Yudy Heryawan Juanda · Rabu, 04 April 2018 - 15:14:00 WIB
Hilang 20 Bulan, TKI Ilegal Asal Subang Diduga Jadi Korban Trafficking
Nenek Carti saat menunjukkan foto cucunya yang hilang sejak berangkat jadi TKI ke Malaysia. (Foto: iNews/Yudy Heryawan Juanda)

SUBANG, iNews.id - Permasalahan pekerja migran atau tenaga kerja Indonesia (TKI) seakan tak ada habisnya dan terus terjadi. Kali ini dialami seorang warga asal Subang, Jawa Barat, atas nama Yuli Yulilis (16). Sejak meminta izin untuk berangkat menjadi TKI ke Malaysia kepada neneknya pada 20 bulan silam. Yuli seakan menghilang dan tak pernah sekalipun memberi kabar kepada keluarganya.

Cemas dan khawatir atas apa yang menimpa cucunya, Nenek Carti, warga Kampung Padasuka, Desa Padaasih, Kecamatan Cibogo, mendatangi Kantor Dinas Tenaga Kerja dan Transmigrasi (Disnakertrans) Subang, Rabu (4/4/2018). Kedatangan nenek berusia lebih dari setengah abad itu untuk melaporkan kasus kehilangan salah satu anggota keluarganya tersebut.

Dalam keterangannya, Nenek Carti mengatakan, cucunya berangkat ke Malaysia sebagai TKI melalui jalur tidak resmi, karena saat berangkat masih berusia 16 tahun.
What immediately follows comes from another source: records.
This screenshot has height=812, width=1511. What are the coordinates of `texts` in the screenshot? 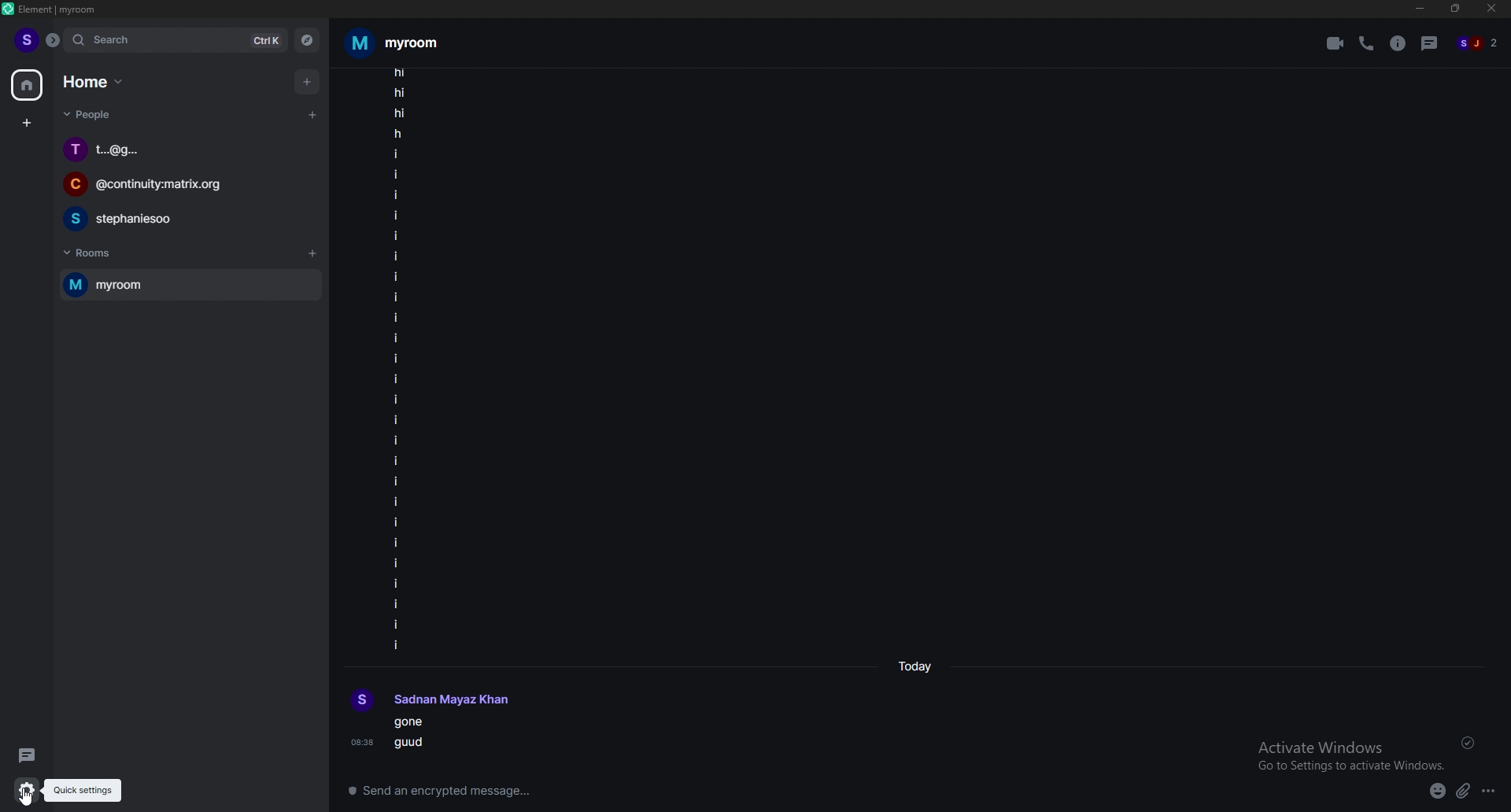 It's located at (397, 359).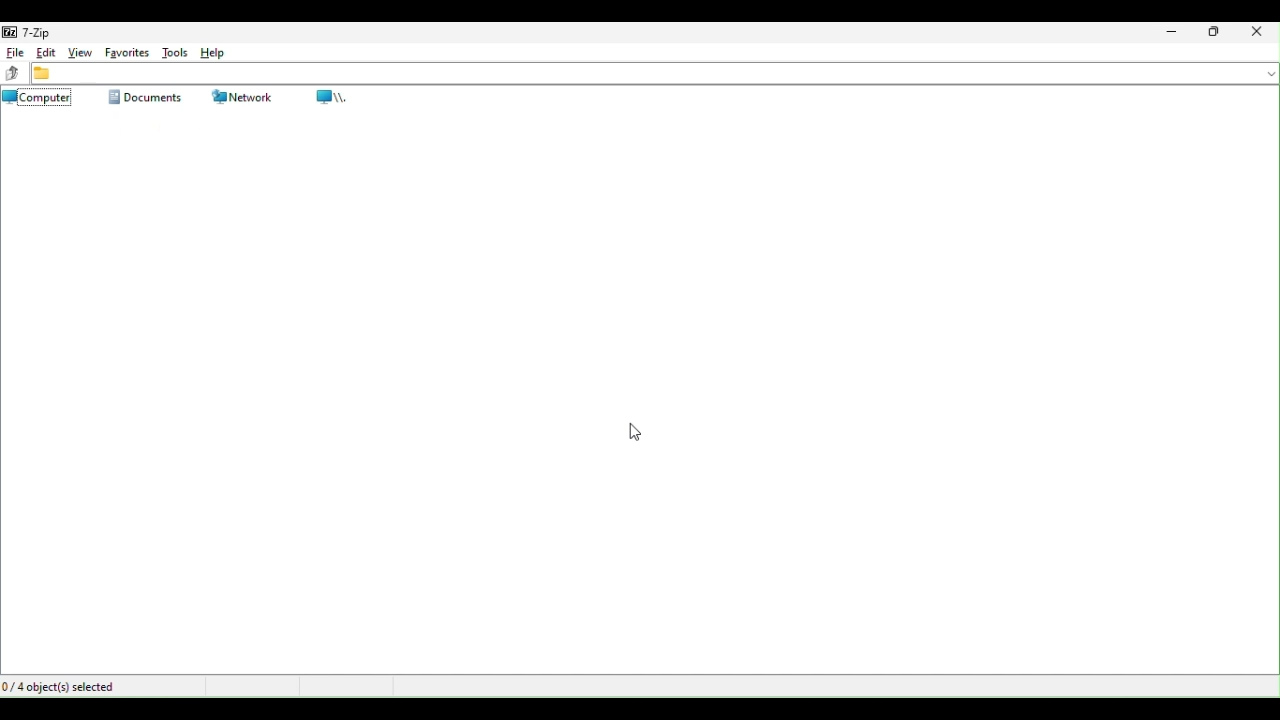  Describe the element at coordinates (45, 53) in the screenshot. I see `Edit` at that location. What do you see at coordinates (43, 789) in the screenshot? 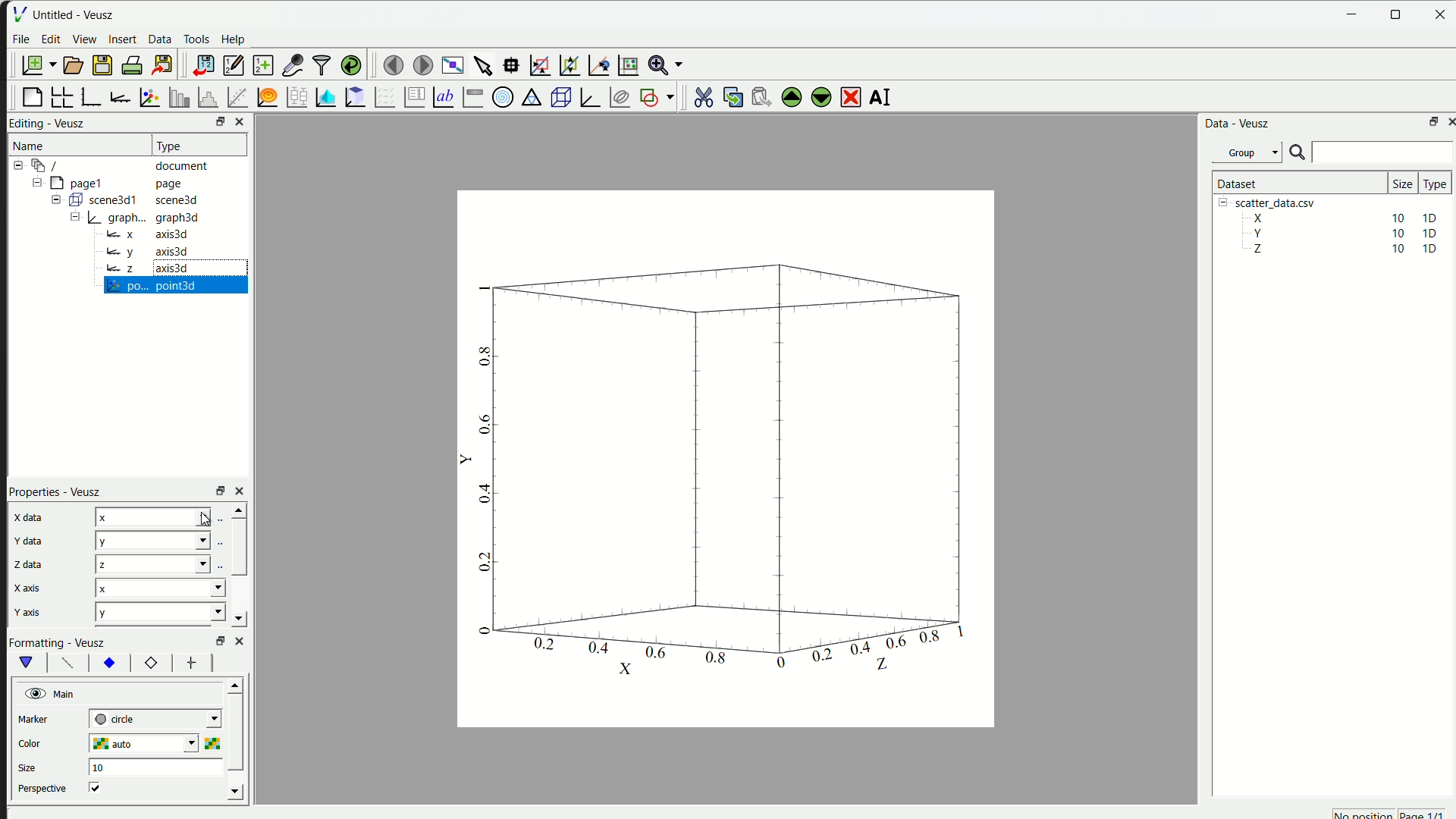
I see `perspective` at bounding box center [43, 789].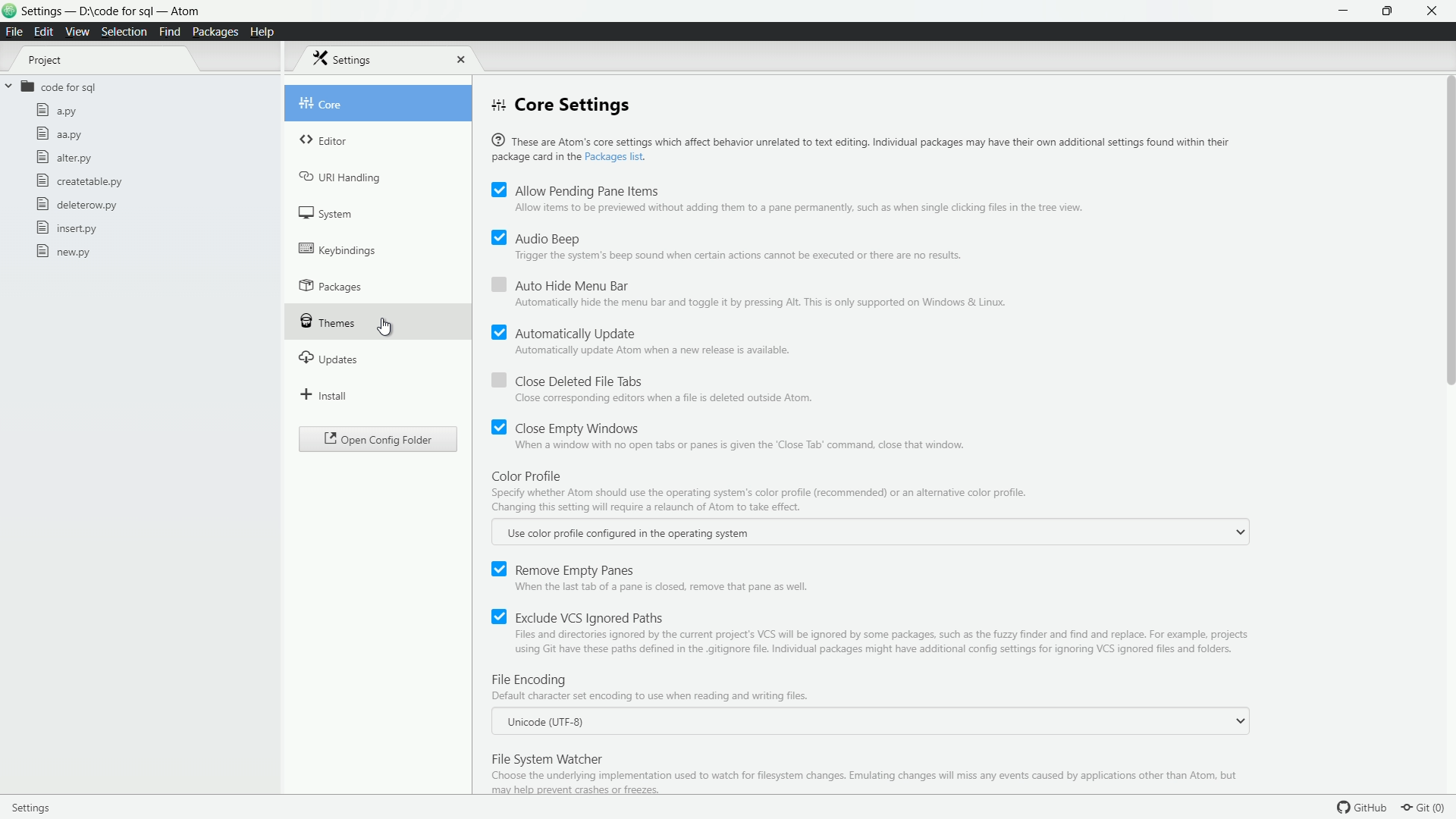 This screenshot has width=1456, height=819. I want to click on audio beep, so click(536, 240).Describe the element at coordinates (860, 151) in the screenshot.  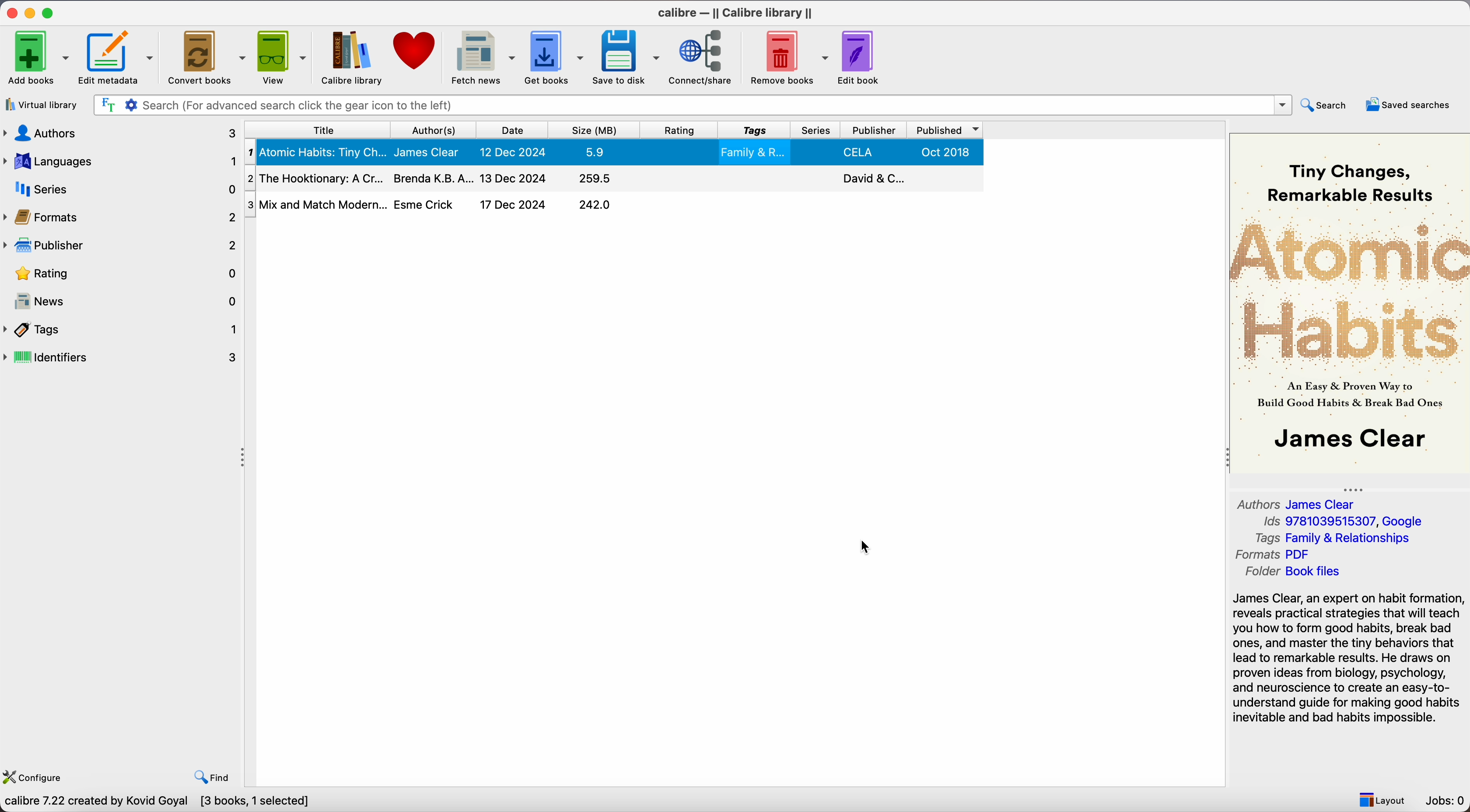
I see `CELA` at that location.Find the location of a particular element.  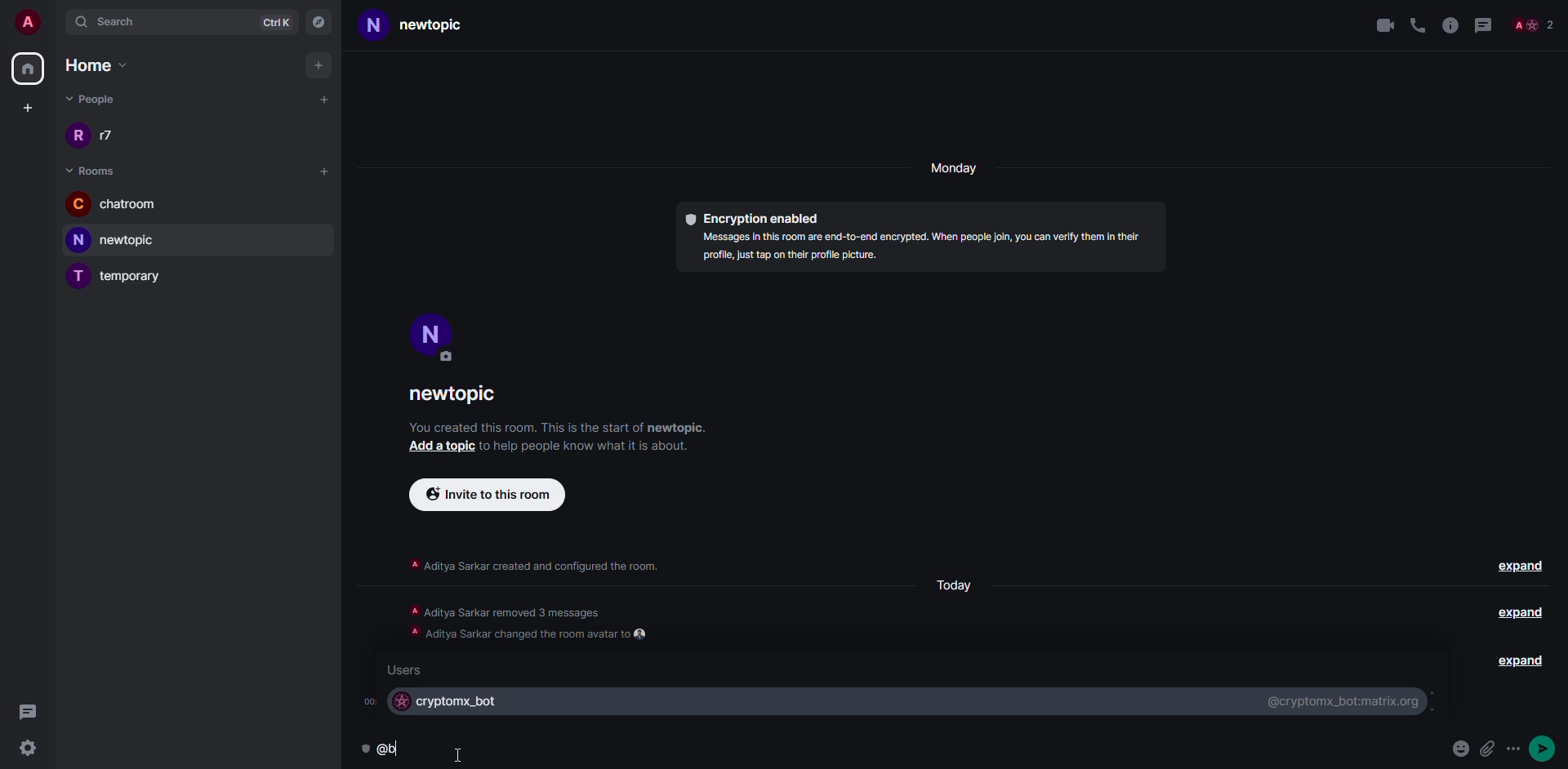

video call is located at coordinates (1382, 25).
Dia diberangkatkan pihak sponsor di daerah setempat. Namun bulan demi bulan berlalu, tak pernah sekalipun cucunya mengubungi pihak keluarga, apalagi mengirimkan uang.

Karena curiga, Nenek Carti mendatangi kantor sponsor tersebut. Namun betapa terkejutnya ia saat menanyakan kabar cucunya, justru malah dimintakan uang Rp500.000 untuk biaya kepulangan. Karena tidak memiliki dana tersebut, Nenek Carli pun melaporkan hal itu ke Disnakertrans untuk mendapat solusi.

"Dia (Yuli) izinnya ingin ke Malaysia menjadi TKI. Semenjak berangkat hingga hari ini belum ada kabar, apalagi kirim uang. Malah sponsor yang meminta uang sama saya kalau mau Yuli pulang. Saya uang dari mana," ujarnya.

Sementara itu, Kasie Penempatan TKI Disnakertras Subang, Indra Suparman mengatakan sudah menerima laporan warga tersebut. Setelah kami cek dari pengaduan itu, usia keberangkatannya masih 16 tahun.

"Ini sudah jelas trafficking, kami siap tanggap dan proses untuk pemanggilan sponsor Kamis (5/4) besok. Kami juga mengundang pihak Polres Subang untuk ikut dalam pertemuan ini," ujar Indra.

Indra melanjutkan, pihaknya akan mempertanyakan mengenai proses pemberangkatan dari pihak sponsor tersebut. Dia mencurigai, Yuli bukan diberangkatkan ke Malaysia, namun jadi korban trafficking.

"Yang kami khawatirkan bukan hanya persoalan tidak ada kabar selama 20 bulan. Tapi dia (Yuli) tidak ada di Malaysia tapi di negara lain. Ini jelas murni trafficking. Kami juga akan dorong Unit Perlindungan Perempuan dan Anak (PPA) dan Reskrim Polres Subang untuk menyelidiki kasus ini," tuturnya.

Berdasarkan data periode Januari hingga Maret 2018, Disnakertras Subang telah menangani 35 kasus pekerja migran. Kebanyakan merupakan kasus TKI ilegal.